*** GIVEN PASSAGE Section Begins ***

There have been a number of articles written about the People's Electric Law School, some of which are collected below.  If you have any more articles or relevant writings please do reach out. 

The Origins of the People’s Electric Law School

— FRANK ASKIN

In the late 1960s and early 1970s, Rutgers School of Law–Newark was referred to by many in the law school community as “The People’s Electric Law School.” Professor Frank Askin, who joined Rutgers in 1966, explains the derivation of that name.

Rutgers Law School–Newark was a cauldron of social and political activism in the second half of the 1960s, sparked by several intertwined events.  The first was the decision of Dean Willard Heckel (with the concurrence of the faculty) to invite Arthur Kinoy, the lead lawyer for the Southern civil rights movement in the Sixties, to join the Rutgers faculty in 1965. The presence of Kinoy on the faculty persuaded many young civil rights activists to follow him to Newark.

Then, an urban uprising by the Newark black community, inflamed by abusive practices of the Police Department in the summer of 1967, unleashed a deadly “police riot.” Dean Heckel, who was also chair of the Newark anti-poverty program, opened the doors of the Law School as the headquarters for the local civil rights movement as it struggled to change the political and legal culture of the city of Newark.

As a consequence of the urban unrest, Dean Heckel also appointed a committee to create a Minority Student Program, with the aim of training a new generation of indigenous minority lawyers to better represent the community. As a result, beginning in the fall semester of 1968, the student body of the law school was transformed from an almost all-white, all-male demographic – as short on the heels of the MSP, the law school also embarked on a campaign to bring more women into the law school.

The new heterogeneous student body suddenly included a large cadre of students who were not seeking legal careers for personal wealth, but who came to a career in the law for the purpose of bringing about social change. Not only did the student body suddenly include large numbers of African-American students, many with a background in civil rights activity, but a large number of second-career women who suddenly realized they were welcome in this formerly male bastion.

*** GIVEN PASSAGE Section Ends ***

__EXPLORE THE MATERIAL__.
• A. Condense the paragraph of the law school passage that begins "Then, an urban uprising" into a shorter version that keeps its main facts.
• B. Answer these questions from the law school passage, each on its own line:
(i) In what year did Frank Askin join Rutgers?
(ii) Whom did Dean Heckel invite to join the faculty in 1965?
(iii) In which semester did the student body begin to be transformed?
• C. Please return everything in the law school passage from "Rutgers Law School–Newark" down to "him to Newark.", copied without changes.
Rely only on the law school passage for this work.

*** RECORDS SUPPLIED Section Begins ***

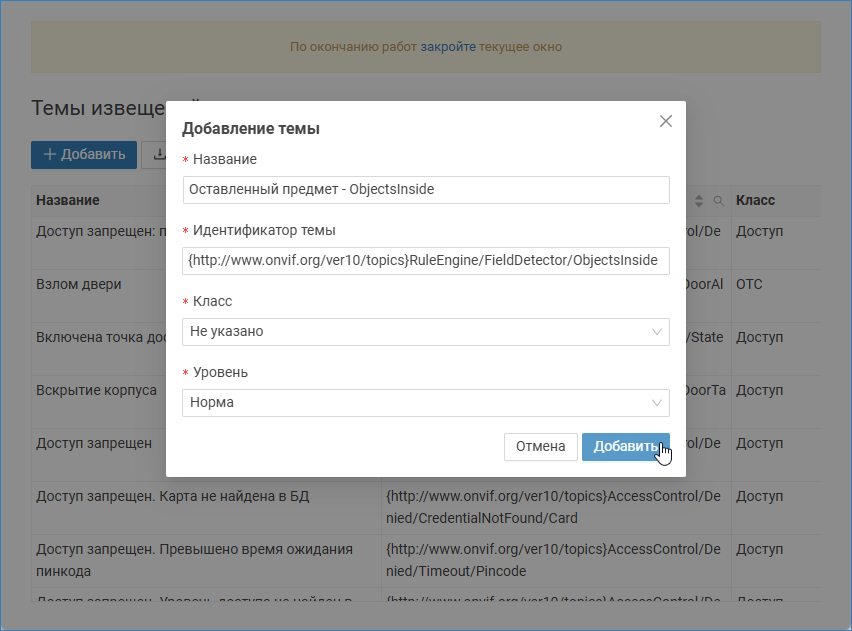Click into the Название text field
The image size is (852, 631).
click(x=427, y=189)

*** RECORDS SUPPLIED Section Ends ***
*** RECORDS SUPPLIED Section Begins ***

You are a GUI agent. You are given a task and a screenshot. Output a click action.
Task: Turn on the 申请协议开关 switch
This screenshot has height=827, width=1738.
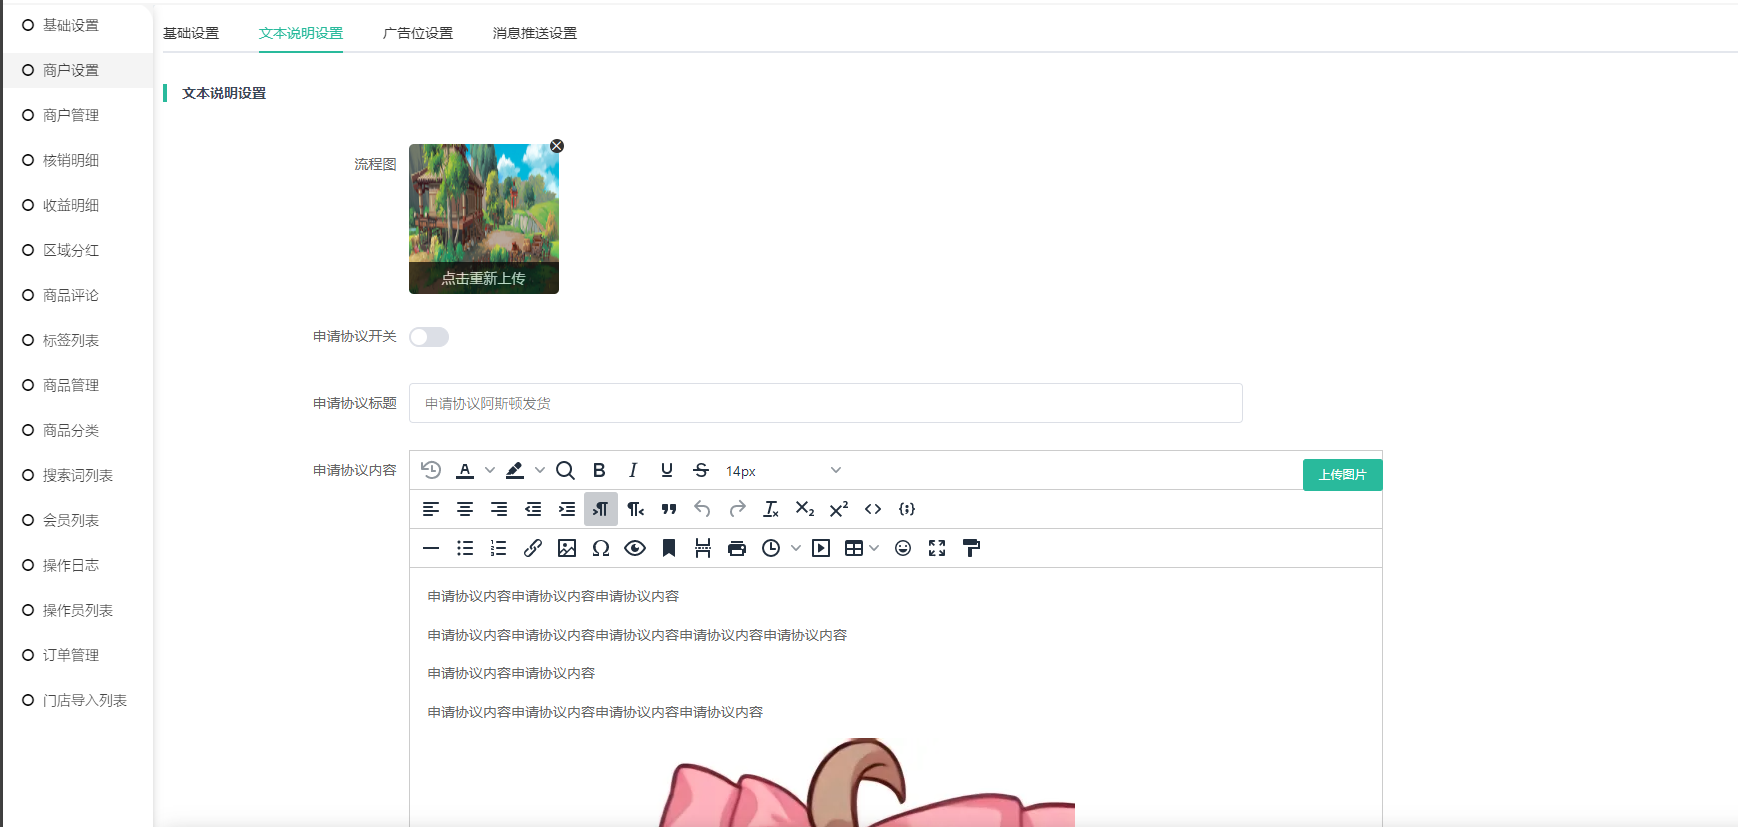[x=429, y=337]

*** RECORDS SUPPLIED Section Ends ***
*** RECORDS SUPPLIED Section Begins ***

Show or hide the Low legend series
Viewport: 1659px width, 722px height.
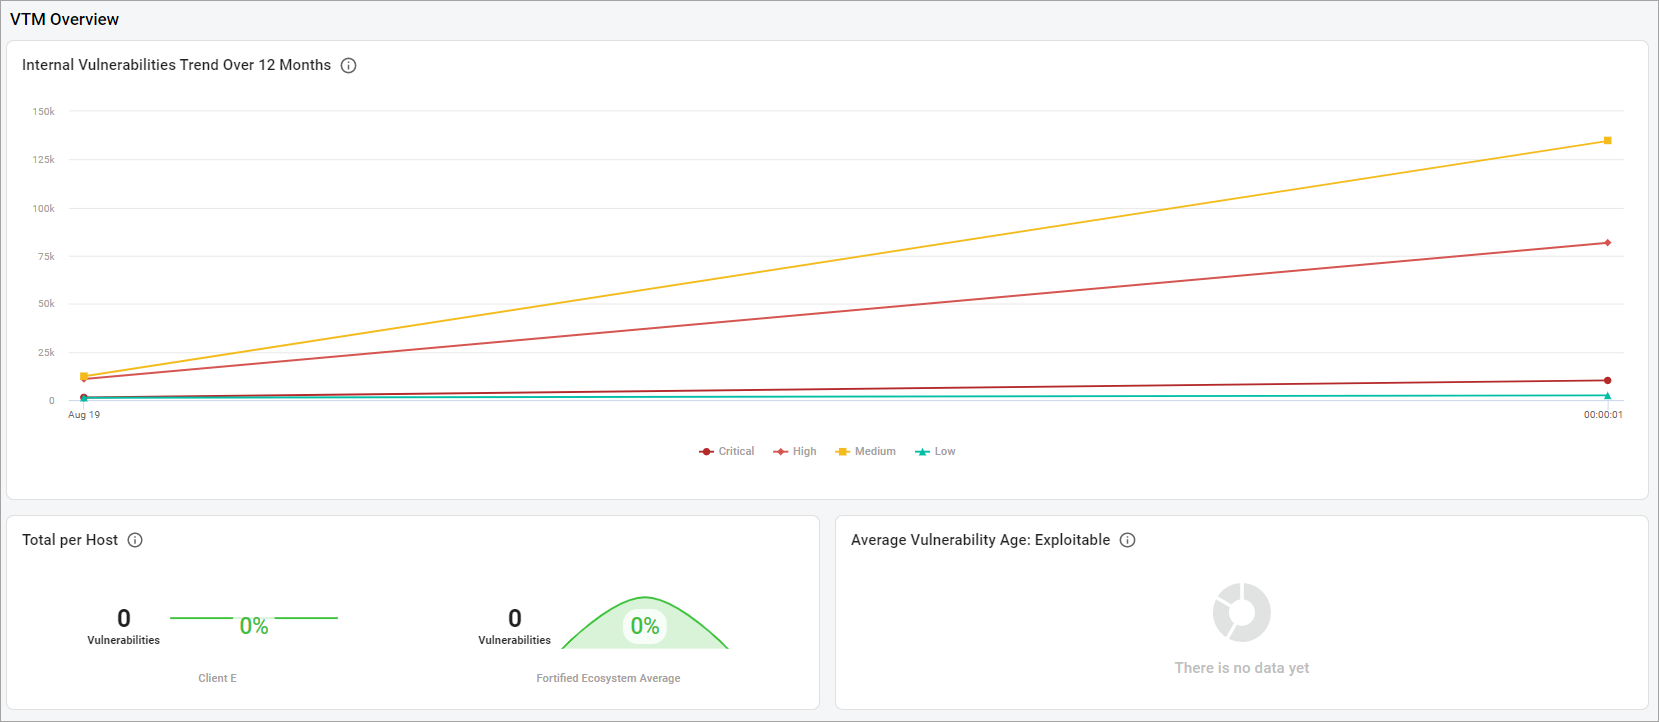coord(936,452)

*** RECORDS SUPPLIED Section Ends ***

__SOLUTIONS TO EACH TASK__.
• A. In the summer of 1967, abusive Newark Police Department practices inflamed an uprising by the Newark black community, which unleashed a deadly "police riot." Dean Heckel, who also chaired the Newark anti-poverty program, opened the Law School as headquarters for the local civil rights movement in its struggle to change the city's political and legal culture.

• B.
(i) 1966
(ii) Arthur Kinoy
(iii) The fall semester of 1968

• C.
Rutgers Law School–Newark was a cauldron of social and political activism in the second half of the 1960s, sparked by several intertwined events.  The first was the decision of Dean Willard Heckel (with the concurrence of the faculty) to invite Arthur Kinoy, the lead lawyer for the Southern civil rights movement in the Sixties, to join the Rutgers faculty in 1965. The presence of Kinoy on the faculty persuaded many young civil rights activists to follow him to Newark.